Output every line of the data exactly as it appears.

(DATA IN THIS EXERCISE Opens)

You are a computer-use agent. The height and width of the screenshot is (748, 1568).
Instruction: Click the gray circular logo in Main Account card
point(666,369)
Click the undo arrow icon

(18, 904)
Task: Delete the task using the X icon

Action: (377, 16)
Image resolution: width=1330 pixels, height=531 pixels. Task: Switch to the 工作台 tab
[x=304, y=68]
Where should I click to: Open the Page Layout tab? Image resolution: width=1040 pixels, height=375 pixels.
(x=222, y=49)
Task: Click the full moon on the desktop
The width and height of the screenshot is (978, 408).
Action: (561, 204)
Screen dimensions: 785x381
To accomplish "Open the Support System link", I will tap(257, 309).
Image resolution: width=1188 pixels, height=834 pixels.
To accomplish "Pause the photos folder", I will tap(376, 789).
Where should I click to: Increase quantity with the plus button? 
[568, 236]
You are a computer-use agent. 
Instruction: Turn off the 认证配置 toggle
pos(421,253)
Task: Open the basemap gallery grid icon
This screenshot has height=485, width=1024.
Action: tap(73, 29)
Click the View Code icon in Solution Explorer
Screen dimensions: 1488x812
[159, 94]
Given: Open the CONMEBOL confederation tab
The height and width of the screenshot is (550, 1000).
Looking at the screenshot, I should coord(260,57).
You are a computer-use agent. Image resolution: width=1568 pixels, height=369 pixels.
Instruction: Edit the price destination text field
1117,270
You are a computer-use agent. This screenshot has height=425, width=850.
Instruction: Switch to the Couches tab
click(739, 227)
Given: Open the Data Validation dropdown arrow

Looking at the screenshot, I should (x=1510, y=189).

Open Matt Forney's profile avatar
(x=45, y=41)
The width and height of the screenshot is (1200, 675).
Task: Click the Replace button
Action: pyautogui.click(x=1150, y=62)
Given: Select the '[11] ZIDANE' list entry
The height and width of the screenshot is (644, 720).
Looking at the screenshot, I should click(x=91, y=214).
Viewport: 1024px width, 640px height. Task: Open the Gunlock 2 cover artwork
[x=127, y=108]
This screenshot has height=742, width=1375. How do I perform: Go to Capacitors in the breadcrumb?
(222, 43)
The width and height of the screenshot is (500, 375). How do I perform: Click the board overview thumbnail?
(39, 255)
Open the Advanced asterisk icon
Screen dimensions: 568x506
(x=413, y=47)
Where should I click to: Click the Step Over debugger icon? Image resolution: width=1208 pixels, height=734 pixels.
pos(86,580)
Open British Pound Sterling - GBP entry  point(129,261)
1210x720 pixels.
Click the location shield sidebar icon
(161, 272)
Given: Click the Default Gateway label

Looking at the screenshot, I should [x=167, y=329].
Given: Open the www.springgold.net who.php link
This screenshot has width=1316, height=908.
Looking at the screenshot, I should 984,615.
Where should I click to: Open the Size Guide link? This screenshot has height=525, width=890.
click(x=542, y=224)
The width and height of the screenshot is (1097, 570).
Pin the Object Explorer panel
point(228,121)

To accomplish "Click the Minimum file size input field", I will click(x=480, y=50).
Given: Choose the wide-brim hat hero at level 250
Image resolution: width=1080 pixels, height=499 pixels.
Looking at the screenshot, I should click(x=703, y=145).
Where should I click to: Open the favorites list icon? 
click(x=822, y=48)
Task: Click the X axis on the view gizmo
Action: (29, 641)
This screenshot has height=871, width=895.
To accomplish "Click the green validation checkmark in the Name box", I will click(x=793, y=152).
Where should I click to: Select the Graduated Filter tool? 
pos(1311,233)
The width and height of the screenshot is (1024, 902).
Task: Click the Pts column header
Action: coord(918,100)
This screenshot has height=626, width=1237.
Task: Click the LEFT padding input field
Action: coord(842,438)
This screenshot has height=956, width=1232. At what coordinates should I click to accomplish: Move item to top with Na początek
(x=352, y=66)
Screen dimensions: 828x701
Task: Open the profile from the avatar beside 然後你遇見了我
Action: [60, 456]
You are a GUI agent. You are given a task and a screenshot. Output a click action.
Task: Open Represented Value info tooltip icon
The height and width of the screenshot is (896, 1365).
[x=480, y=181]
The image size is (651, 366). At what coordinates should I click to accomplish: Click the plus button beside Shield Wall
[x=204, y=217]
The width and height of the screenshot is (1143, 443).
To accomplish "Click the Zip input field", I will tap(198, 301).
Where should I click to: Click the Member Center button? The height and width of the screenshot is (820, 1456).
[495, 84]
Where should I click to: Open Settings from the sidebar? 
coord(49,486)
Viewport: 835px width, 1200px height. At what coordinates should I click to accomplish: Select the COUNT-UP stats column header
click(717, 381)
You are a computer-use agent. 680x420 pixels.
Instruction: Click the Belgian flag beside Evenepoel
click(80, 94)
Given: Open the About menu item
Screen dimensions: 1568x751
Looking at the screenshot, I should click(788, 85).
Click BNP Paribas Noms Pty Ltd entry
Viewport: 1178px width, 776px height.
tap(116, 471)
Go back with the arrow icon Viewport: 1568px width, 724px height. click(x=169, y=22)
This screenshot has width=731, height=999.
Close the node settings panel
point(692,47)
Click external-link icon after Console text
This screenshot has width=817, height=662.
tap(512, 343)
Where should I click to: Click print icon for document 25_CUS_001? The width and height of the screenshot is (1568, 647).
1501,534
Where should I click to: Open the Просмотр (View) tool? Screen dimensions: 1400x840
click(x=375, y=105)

(DATA IN THIS EXERCISE Closes)

[SOLVED PROBLEM]:
You are a computer-use agent. The height and width of the screenshot is (748, 1568).
Instruction: Click the gray circular logo in Main Account card
point(666,369)
Click the undo arrow icon

(18, 904)
Task: Delete the task using the X icon

Action: (377, 16)
Image resolution: width=1330 pixels, height=531 pixels. Task: Switch to the 工作台 tab
[x=304, y=68]
Where should I click to: Open the Page Layout tab? Image resolution: width=1040 pixels, height=375 pixels.
(x=222, y=49)
Task: Click the full moon on the desktop
The width and height of the screenshot is (978, 408).
Action: (561, 204)
Screen dimensions: 785x381
To accomplish "Open the Support System link", I will tap(257, 309).
Image resolution: width=1188 pixels, height=834 pixels.
To accomplish "Pause the photos folder", I will tap(376, 789).
Where should I click to: Increase quantity with the plus button? 
[568, 236]
You are a computer-use agent. 
Instruction: Turn off the 认证配置 toggle
pos(421,253)
Task: Open the basemap gallery grid icon
This screenshot has height=485, width=1024.
Action: tap(73, 29)
Click the View Code icon in Solution Explorer
Screen dimensions: 1488x812
[159, 94]
Given: Open the CONMEBOL confederation tab
The height and width of the screenshot is (550, 1000).
Looking at the screenshot, I should coord(260,57).
You are a computer-use agent. Image resolution: width=1568 pixels, height=369 pixels.
Instruction: Edit the price destination text field
1117,270
You are a computer-use agent. This screenshot has height=425, width=850.
Instruction: Switch to the Couches tab
click(739, 227)
Given: Open the Data Validation dropdown arrow

Looking at the screenshot, I should (x=1510, y=189).

Open Matt Forney's profile avatar
(x=45, y=41)
The width and height of the screenshot is (1200, 675).
Task: Click the Replace button
Action: pyautogui.click(x=1150, y=62)
Given: Select the '[11] ZIDANE' list entry
The height and width of the screenshot is (644, 720).
Looking at the screenshot, I should click(x=91, y=214).
Viewport: 1024px width, 640px height. Task: Open the Gunlock 2 cover artwork
[x=127, y=108]
This screenshot has height=742, width=1375. How do I perform: Go to Capacitors in the breadcrumb?
(222, 43)
The width and height of the screenshot is (500, 375). How do I perform: Click the board overview thumbnail?
(39, 255)
Open the Advanced asterisk icon
Screen dimensions: 568x506
(x=413, y=47)
Where should I click to: Click the Step Over debugger icon? Image resolution: width=1208 pixels, height=734 pixels.
pos(86,580)
Open British Pound Sterling - GBP entry  point(129,261)
1210x720 pixels.
Click the location shield sidebar icon
(161, 272)
Given: Click the Default Gateway label

Looking at the screenshot, I should [x=167, y=329].
Given: Open the www.springgold.net who.php link
This screenshot has width=1316, height=908.
Looking at the screenshot, I should 984,615.
Where should I click to: Open the Size Guide link? This screenshot has height=525, width=890.
click(x=542, y=224)
The width and height of the screenshot is (1097, 570).
Pin the Object Explorer panel
point(228,121)

To accomplish "Click the Minimum file size input field", I will click(x=480, y=50).
Given: Choose the wide-brim hat hero at level 250
Image resolution: width=1080 pixels, height=499 pixels.
Looking at the screenshot, I should click(x=703, y=145).
Where should I click to: Open the favorites list icon? 
click(x=822, y=48)
Task: Click the X axis on the view gizmo
Action: (29, 641)
This screenshot has height=871, width=895.
To accomplish "Click the green validation checkmark in the Name box", I will click(x=793, y=152).
Where should I click to: Select the Graduated Filter tool? 
pos(1311,233)
The width and height of the screenshot is (1024, 902).
Task: Click the Pts column header
Action: coord(918,100)
This screenshot has height=626, width=1237.
Task: Click the LEFT padding input field
Action: coord(842,438)
This screenshot has height=956, width=1232. At what coordinates should I click to accomplish: Move item to top with Na początek
(x=352, y=66)
Screen dimensions: 828x701
Task: Open the profile from the avatar beside 然後你遇見了我
Action: [60, 456]
You are a GUI agent. You are given a task and a screenshot. Output a click action.
Task: Open Represented Value info tooltip icon
The height and width of the screenshot is (896, 1365).
[x=480, y=181]
The image size is (651, 366). At what coordinates should I click to accomplish: Click the plus button beside Shield Wall
[x=204, y=217]
The width and height of the screenshot is (1143, 443).
To accomplish "Click the Zip input field", I will tap(198, 301).
Where should I click to: Click the Member Center button? The height and width of the screenshot is (820, 1456).
[495, 84]
Where should I click to: Open Settings from the sidebar? 
coord(49,486)
Viewport: 835px width, 1200px height. At what coordinates should I click to accomplish: Select the COUNT-UP stats column header
click(717, 381)
You are a computer-use agent. 680x420 pixels.
Instruction: Click the Belgian flag beside Evenepoel
click(80, 94)
Given: Open the About menu item
Screen dimensions: 1568x751
Looking at the screenshot, I should click(788, 85).
Click BNP Paribas Noms Pty Ltd entry
Viewport: 1178px width, 776px height.
tap(116, 471)
Go back with the arrow icon Viewport: 1568px width, 724px height. click(x=169, y=22)
This screenshot has width=731, height=999.
Close the node settings panel
point(692,47)
Click external-link icon after Console text
This screenshot has width=817, height=662.
tap(512, 343)
Where should I click to: Click print icon for document 25_CUS_001? The width and height of the screenshot is (1568, 647).
1501,534
Where should I click to: Open the Просмотр (View) tool? Screen dimensions: 1400x840
click(x=375, y=105)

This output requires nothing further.